Letter 15 focuses on Newton's law of universal gravitation. Letter 16 talks about Newton's work with optics. Letter 17 discusses Newton's work with geometry and his theories on the chronology of history.

===Art===
In Letter 18, Voltaire talks about British tragedy, specifically in the hands of William Shakespeare. Voltaire presents his readers with the famous "To be, or not to be" soliloquy in Hamlet along with a translation into French rhyming verse.
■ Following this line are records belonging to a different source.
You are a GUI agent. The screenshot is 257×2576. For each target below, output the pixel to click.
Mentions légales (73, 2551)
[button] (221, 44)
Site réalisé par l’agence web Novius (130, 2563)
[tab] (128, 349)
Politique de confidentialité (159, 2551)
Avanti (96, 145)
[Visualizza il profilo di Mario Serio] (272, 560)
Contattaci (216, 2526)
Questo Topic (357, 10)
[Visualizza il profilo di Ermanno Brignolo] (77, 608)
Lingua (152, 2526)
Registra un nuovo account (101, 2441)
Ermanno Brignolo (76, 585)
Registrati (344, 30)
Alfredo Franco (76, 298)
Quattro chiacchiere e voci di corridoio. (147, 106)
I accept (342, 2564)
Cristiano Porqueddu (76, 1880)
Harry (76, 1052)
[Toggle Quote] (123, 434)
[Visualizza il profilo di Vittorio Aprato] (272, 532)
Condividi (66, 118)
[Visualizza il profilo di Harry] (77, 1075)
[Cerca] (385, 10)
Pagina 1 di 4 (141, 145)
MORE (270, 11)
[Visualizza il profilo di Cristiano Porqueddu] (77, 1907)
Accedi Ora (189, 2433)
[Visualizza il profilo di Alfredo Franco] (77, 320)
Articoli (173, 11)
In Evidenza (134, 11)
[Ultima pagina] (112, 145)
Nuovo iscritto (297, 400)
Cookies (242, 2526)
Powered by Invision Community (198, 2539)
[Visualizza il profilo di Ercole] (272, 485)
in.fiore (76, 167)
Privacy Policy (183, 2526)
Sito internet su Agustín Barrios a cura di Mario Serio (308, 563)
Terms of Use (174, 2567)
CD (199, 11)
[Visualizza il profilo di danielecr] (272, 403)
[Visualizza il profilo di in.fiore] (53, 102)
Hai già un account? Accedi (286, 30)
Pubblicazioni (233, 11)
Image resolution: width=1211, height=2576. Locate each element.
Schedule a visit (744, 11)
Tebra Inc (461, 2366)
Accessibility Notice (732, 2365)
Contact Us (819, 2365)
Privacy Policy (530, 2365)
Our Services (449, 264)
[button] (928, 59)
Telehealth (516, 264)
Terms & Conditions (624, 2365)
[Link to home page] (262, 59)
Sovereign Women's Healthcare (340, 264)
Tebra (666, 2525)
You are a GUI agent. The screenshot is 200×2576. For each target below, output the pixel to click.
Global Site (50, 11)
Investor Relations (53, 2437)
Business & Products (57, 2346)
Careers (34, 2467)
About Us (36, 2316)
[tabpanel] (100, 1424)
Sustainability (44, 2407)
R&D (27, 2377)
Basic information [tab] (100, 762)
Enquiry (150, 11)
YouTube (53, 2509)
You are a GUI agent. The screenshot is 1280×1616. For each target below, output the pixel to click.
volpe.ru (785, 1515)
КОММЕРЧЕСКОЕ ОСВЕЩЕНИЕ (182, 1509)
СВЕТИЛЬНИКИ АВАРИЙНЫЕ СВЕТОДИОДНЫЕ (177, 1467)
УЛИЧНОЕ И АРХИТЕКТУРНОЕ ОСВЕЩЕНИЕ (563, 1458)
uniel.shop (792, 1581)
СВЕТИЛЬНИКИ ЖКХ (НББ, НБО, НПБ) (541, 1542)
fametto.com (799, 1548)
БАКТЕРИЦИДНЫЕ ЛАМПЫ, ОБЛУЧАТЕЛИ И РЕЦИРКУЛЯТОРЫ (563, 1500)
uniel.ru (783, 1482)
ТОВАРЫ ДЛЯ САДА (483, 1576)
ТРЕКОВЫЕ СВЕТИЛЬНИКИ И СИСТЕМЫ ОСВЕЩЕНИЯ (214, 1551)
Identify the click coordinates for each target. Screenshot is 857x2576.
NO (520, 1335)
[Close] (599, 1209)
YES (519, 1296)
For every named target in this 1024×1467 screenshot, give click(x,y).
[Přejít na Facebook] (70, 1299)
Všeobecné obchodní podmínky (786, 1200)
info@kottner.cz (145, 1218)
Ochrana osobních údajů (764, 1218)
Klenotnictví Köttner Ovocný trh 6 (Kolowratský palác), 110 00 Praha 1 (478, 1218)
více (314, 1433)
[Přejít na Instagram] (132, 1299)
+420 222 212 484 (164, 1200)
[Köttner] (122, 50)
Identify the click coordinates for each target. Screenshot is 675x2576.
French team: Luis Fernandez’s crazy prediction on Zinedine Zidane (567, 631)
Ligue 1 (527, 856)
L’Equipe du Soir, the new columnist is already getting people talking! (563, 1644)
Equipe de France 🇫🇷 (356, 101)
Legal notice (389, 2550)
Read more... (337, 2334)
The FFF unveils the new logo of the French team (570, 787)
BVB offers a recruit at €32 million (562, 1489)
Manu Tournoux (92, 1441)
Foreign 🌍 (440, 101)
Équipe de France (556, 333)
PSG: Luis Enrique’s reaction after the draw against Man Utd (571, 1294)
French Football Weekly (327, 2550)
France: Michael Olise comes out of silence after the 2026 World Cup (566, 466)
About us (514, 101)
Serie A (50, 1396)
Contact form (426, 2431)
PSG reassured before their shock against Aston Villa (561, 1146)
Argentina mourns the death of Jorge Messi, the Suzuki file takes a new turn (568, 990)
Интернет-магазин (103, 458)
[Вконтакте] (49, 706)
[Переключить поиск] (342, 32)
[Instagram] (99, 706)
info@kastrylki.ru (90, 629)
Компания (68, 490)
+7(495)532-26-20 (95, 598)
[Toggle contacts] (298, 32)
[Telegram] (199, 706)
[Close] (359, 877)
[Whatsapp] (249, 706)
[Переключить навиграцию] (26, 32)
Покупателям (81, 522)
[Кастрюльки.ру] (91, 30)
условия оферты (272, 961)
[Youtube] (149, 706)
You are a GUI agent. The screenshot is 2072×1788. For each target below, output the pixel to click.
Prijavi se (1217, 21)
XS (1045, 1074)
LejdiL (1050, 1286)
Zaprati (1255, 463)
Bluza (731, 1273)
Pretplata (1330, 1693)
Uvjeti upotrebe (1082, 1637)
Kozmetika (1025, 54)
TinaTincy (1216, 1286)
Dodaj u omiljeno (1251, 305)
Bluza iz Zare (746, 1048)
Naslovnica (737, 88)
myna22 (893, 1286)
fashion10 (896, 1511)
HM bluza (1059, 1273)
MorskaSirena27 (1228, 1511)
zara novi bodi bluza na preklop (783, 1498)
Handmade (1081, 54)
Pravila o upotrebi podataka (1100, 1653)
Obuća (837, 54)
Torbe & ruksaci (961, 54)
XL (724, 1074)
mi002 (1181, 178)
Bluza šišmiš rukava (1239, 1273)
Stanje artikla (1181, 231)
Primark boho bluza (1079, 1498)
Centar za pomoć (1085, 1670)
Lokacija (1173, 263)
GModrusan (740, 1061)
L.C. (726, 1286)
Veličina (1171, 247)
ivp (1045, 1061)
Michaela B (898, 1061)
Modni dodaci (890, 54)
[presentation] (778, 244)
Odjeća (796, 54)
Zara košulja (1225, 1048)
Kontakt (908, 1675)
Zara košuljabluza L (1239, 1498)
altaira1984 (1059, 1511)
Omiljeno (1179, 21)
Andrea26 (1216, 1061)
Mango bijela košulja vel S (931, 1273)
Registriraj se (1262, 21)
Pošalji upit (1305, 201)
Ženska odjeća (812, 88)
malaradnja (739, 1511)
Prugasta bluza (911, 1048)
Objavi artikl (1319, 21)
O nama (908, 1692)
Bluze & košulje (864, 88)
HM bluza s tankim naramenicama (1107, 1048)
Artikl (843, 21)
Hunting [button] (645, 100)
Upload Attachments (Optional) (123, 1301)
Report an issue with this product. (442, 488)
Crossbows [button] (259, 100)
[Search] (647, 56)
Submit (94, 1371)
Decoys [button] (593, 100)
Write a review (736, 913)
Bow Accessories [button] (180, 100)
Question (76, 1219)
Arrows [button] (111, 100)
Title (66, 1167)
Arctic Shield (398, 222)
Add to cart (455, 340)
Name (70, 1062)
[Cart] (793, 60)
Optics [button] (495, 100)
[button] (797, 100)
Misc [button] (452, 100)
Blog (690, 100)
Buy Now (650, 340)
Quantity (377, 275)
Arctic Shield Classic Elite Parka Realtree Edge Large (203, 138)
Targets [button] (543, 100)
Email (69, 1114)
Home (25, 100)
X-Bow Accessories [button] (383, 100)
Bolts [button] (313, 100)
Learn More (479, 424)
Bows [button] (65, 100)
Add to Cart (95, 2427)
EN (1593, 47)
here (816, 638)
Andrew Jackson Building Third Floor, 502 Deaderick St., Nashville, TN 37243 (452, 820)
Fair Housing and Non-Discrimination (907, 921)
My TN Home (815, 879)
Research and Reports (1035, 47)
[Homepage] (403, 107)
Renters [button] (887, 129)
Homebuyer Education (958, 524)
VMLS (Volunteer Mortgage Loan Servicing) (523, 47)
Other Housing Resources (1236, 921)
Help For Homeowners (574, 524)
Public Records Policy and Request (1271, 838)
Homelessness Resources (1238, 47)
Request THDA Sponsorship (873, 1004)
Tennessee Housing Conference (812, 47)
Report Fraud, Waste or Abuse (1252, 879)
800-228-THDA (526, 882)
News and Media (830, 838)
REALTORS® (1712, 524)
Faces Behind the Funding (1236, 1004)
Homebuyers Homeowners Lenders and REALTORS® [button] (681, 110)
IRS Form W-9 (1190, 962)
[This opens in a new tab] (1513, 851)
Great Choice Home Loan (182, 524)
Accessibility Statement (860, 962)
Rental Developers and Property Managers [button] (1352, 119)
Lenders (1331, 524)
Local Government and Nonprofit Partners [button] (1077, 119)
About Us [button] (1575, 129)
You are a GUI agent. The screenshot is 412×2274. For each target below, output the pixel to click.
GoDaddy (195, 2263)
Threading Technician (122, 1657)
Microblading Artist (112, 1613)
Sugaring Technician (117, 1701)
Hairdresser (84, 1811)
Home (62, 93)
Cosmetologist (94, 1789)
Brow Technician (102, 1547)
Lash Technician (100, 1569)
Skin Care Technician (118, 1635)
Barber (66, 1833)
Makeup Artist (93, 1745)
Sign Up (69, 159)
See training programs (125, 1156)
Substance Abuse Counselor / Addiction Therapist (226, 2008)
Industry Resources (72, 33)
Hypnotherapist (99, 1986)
He also cites a passage from John Dryden and gives a translation.

In Letter 19, Voltaire addresses British comedy, citing William Wycherley, John Vanbrugh and William Congreve.

Letter 20 speaks briefly of the belles lettres of the nobility, including the Earl of Rochester and Edmund Waller.

Letter 22 references the poetry of Jonathan Swift and Alexander Pope.

In Letter 23, Voltaire argues that the British honour their Men of Letters far better than the French in terms of money and veneration.

The last letter, Letter 24, discusses the Royal Society of London, which he compares unfavourably to the Académie Française.

==Letter XXV==

===Philosophy===
In the letter 25, which was not included with the original twenty-four, Voltaire criticizes certain ideas of Blaise Pascal by taking citations from his Pensées and giving his own opinion on the same subject. The most important difference between the two philosophers is in their conception of man. Pascal insists on the miserable aspect of man who must fill the emptiness of his life with amusements, while Voltaire accepts the optimistic Enlightenment view.